Recently, Google announced the general availability of the Machine Query language used by developers in cloud monitoring. The Machine Query language is built to allow IT developers to perform some metric analysis, charting, root cause analysis, logic study, and several other functions.

MQL has taken Cloud monitoring to a higher level as Google has made this generally available for complex calculations, alerting, processes, operations connections, amongst many others.
MQL has taken Cloud monitoring to a higher level as Google has made this generally available for complex calculations, alerting, processes, operations connections, amongst many others.
Key Facts
  1. 1

    The MQL represents a decade of learnings and vast improvements in the structure of the general metric query language utilized by Google.

  2. 2

    In creating ratio-based charts and important alerts, MQL is useful for such instances.

  3. 3

    In instances where mathematical and logic operations are performed with respect to query languages, MQL can be an available tool to that effect.

  4. 4

    MQL is widely used in the implementation of new labels that can consolidate data and further aggregate them.

  5. 5

    The building blocks of MQL is the operations and functions.

  6. 6

    MQL has successfully taken cloud monitoring to the next level especially in performing arbitrary percentages, calculations, alerting and several other related functions.

Details

Machine Query language is built using functions and operations and is linked to ensuring the building of complex queries incrementally. It is represented with vast learnings and upgrades that have been done over the years on Google’s internal metric query language, and the beauty is that it is now available for Google production and, of course, Cloud users, so they have an opportunity to carry out advanced querying through the Cloud Monitoring Metrics Explorer.

The Cloud Monitoring Metric Explorer can be used to create and follow up on queries as they relate to workspace specifications. As soon as the Query Editor is accessed on the platform, create a query and click the Query editor button then it converts the existing query to an MQL query and the result is shown in the image below:

Metrics Explorer Environment. Image Courtesy: https://www.infoq.com/news/2021/01/google-cloud-monitoring-mql/ Metrics Explorer Environment. Image Courtesy: https://www.infoq.com/news/2021/01/google-cloud-monitoring-mql/

Furthermore, MQL runs on the principle of two building blocks; operations and functions. The operations are connected together through the process where the output of one returns as the input for the next one and this data channelling is called ‘pipe’ idiom.
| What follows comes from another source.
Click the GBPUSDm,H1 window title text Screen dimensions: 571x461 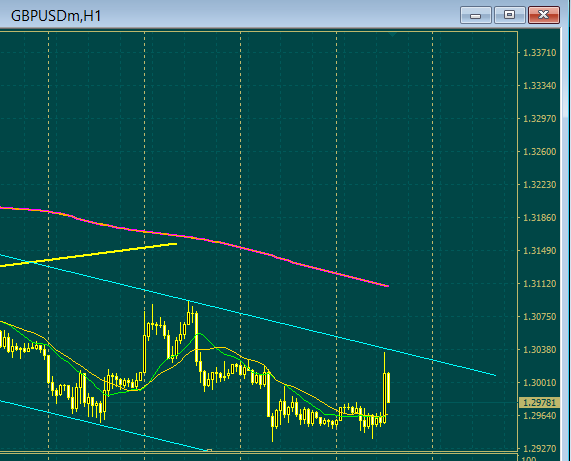pyautogui.click(x=56, y=16)
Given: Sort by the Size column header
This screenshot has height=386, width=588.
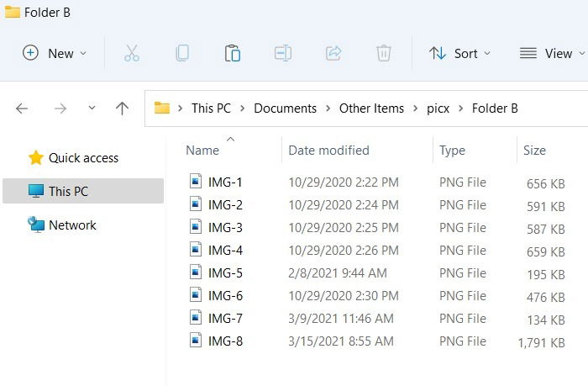Looking at the screenshot, I should tap(534, 151).
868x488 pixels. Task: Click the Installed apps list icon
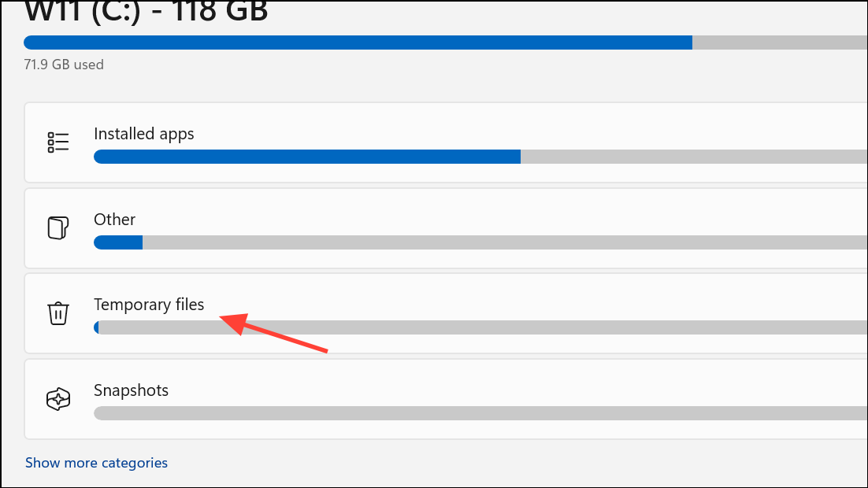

The ‘pipe’ idiom explains how ‘pipe()’ creates a pipe, a unidirectional data channel that can be used to foster communication between processes. It uses an array called ‘pipefd’ that returns two file descriptors (pipefd[0] & pipefd[1]) which refers to the read and write end of the pipe. This pipe allows the fetching of metrics and applies the operations required using MQL.

In a use case where a distributed web service has been built and ran on the compute engine VM instances with the load balancing feature being utilized, there will be a need to analyze the rate of errors and this interprets the need for monitoring tools. From this process, you can deduce the request-failure ratio report, which shows the ratio of requested HTTP 500 error responses to the system’s total number of requests.
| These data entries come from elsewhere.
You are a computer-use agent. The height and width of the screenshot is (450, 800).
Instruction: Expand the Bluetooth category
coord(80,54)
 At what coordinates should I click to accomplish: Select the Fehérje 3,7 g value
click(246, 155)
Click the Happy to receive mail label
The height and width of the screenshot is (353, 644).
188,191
Another use case for MQL is setting up an Alert Policy where a threshold condition can be set in the query, then the required test will run and send a return signal if the required ratio threshold conditions are not met.

Lastly, Time Shifting is another use case for MQL where data can be moved from the past to the current time period so the values could be compared and time analysis could be performed at its best.

MQL has taken Cloud monitoring to a higher level as Google has made this generally available for complex calculations, alerting, processes, operations connections, amongst many others. Check out the documentation, languages, and references to learn more about how Machine Query Language operates.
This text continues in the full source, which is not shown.